Kettlebell e recuperação de ombros lesionados – manguito rotador

Distúrbios osteomusculares relacionados ao trabalho das
extremidades superiores ocupa o um dos rankingns mais altos como motivo de afastamento do trabalho e piora na qualidade de vida. Fatores externos, como a postura do ombro e a magnitude da uma carga aplicada, foi mostrado que influencia a ativação relativa dos músculos do ombro (Laursen et al.,; de Groot et al.,; MacDonell e Keir,). Enquanto carga externa e postura ditam a solução de dinâmica inversa bem aceita, eles nem sempre oferecem uma indicação precisa das cargas internas em elementos específicos do complexo do ombro (Laursen et al., 1998). Por exemplo, esforços dinâmicos no ombro com movimento preciso da mão
demonstrou aumentar a atividade muscular do ombro (Sporrong et al.,
1998; Laursen et al., 1998), enquanto A MÃO SEGURANDO foi mostrada
para aumentar a atividade de alguns músculos do ombro e diminuir
a atividade de outros (Sporrong et al.,; Au e Keir, ). Alterações eletromiográficas devido a estes variáveis ​​podem ser consideradas relativamente pequenas (<10%), mas ao se considerar o efeito cumulativo ao longo do curso de um dia, semana ou ano, o efeito pode ser considerável e a diferença entre um trabalhador que desenvolve um distúrbio ou não esta aí (Kumar,).
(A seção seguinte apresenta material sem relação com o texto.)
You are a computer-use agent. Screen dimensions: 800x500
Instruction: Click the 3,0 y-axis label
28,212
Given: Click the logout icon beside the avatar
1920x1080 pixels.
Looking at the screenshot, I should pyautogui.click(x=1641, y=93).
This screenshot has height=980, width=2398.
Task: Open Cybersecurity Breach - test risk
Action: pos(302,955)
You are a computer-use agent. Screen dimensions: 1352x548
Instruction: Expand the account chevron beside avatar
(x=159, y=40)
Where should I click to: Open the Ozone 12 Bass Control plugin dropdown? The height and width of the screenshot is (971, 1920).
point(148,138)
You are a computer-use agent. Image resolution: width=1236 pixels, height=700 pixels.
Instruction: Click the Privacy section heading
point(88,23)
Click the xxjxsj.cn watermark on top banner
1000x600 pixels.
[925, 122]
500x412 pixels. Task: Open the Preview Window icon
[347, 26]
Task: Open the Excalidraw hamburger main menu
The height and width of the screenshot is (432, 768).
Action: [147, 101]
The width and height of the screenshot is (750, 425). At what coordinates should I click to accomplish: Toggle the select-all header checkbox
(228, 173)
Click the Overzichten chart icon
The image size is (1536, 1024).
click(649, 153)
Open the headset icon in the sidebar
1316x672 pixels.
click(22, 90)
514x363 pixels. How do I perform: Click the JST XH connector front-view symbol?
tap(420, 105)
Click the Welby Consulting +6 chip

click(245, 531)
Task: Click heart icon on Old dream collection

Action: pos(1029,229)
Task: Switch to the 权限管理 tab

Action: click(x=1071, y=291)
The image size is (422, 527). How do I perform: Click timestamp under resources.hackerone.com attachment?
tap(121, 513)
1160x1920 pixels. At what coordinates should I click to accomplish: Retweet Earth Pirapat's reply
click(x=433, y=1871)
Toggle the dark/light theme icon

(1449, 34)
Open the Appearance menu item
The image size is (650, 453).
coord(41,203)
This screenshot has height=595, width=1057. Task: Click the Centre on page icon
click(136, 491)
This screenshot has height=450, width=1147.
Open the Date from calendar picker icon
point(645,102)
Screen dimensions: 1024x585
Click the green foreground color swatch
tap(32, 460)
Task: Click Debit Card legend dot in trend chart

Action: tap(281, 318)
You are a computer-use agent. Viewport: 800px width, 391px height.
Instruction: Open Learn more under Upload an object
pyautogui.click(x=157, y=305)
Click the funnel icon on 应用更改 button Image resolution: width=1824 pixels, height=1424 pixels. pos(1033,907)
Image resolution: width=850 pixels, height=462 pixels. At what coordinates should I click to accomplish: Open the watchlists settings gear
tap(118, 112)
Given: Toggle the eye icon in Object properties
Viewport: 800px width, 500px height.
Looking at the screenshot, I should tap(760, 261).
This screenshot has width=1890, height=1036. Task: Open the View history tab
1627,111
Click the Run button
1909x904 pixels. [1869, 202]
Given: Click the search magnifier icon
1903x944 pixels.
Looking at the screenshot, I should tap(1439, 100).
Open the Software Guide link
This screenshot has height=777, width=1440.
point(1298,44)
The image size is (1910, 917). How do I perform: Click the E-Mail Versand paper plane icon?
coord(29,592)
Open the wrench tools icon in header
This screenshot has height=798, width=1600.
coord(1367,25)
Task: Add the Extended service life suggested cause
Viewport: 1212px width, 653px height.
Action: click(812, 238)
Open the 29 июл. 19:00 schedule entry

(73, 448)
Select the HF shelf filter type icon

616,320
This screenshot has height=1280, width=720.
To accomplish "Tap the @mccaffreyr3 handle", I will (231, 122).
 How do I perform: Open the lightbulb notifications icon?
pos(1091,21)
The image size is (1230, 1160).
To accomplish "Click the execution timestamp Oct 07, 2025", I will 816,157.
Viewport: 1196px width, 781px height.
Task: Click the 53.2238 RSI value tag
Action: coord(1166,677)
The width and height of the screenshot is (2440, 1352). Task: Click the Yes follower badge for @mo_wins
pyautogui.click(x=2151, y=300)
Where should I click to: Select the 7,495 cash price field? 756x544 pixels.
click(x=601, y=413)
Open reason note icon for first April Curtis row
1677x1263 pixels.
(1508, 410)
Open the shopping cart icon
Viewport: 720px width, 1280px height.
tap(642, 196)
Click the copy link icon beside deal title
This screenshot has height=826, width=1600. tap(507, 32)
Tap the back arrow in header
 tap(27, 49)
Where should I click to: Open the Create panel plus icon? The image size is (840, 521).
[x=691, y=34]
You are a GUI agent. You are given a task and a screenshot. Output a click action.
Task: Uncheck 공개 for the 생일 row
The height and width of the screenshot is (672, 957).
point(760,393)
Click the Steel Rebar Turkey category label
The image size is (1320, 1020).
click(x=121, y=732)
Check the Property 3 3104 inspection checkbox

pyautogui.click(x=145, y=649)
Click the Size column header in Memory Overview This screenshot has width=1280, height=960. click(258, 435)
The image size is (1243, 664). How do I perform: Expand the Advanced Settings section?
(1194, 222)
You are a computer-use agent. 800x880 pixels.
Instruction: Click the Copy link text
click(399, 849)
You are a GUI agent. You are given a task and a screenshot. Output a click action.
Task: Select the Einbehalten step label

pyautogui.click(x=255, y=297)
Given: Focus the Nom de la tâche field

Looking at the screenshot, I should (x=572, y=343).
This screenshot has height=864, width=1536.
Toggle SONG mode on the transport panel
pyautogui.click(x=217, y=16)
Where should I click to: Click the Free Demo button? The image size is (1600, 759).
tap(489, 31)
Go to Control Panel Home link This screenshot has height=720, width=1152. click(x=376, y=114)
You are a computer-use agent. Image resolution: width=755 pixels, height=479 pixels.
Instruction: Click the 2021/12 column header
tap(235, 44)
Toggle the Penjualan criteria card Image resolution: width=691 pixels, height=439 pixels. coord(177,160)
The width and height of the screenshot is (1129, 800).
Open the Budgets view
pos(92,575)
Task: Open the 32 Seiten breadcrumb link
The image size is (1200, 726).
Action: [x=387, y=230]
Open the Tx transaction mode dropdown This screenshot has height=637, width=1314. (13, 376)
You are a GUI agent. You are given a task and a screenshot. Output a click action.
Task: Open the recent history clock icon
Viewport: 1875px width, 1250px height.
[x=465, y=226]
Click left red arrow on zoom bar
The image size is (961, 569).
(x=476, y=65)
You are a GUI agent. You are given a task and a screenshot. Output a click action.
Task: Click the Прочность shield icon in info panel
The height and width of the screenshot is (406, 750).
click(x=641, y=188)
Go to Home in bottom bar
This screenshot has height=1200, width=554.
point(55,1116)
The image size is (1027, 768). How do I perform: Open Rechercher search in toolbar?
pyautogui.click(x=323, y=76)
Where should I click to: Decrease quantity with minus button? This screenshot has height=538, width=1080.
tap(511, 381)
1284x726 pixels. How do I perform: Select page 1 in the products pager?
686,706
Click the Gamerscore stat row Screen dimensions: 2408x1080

Ao levantar o braço, o momento no ombro externo aumenta a um máximo de 90 e atividade muscular deve aumentar para apoiar o aumento do momento externo. No entanto, a atividade muscular do ombro
também foi mostrado aumentar com mesmo ângulo de abdução e flexão
se o momento externo for experimentalmente mantido numa magnitude quase constante (Sigholm et al.,; MacDonell e Keir,). Quando o ângulo do ombro aumenta acima de 90, a combinação de diminuição do comprimento muscular e momento do braço atua reduzindo o momento de geração de potência, exigindo maior atividade muscular apesar da diminuição do momento externo do ombro. Mesmo sem uma carga adicional na mão, Palmerud et al.(2000) constataram que as pressões intramusculares do infra-espinhal e supraespinhal subiu acima de 40 mmHg com flexão elevada e ângulos de abdução – uma pressão acima da qual o fluxo sanguíneo muscular pode ser significativamente prejudicada e lesão muscular pode seguir (Jarvholm et al.).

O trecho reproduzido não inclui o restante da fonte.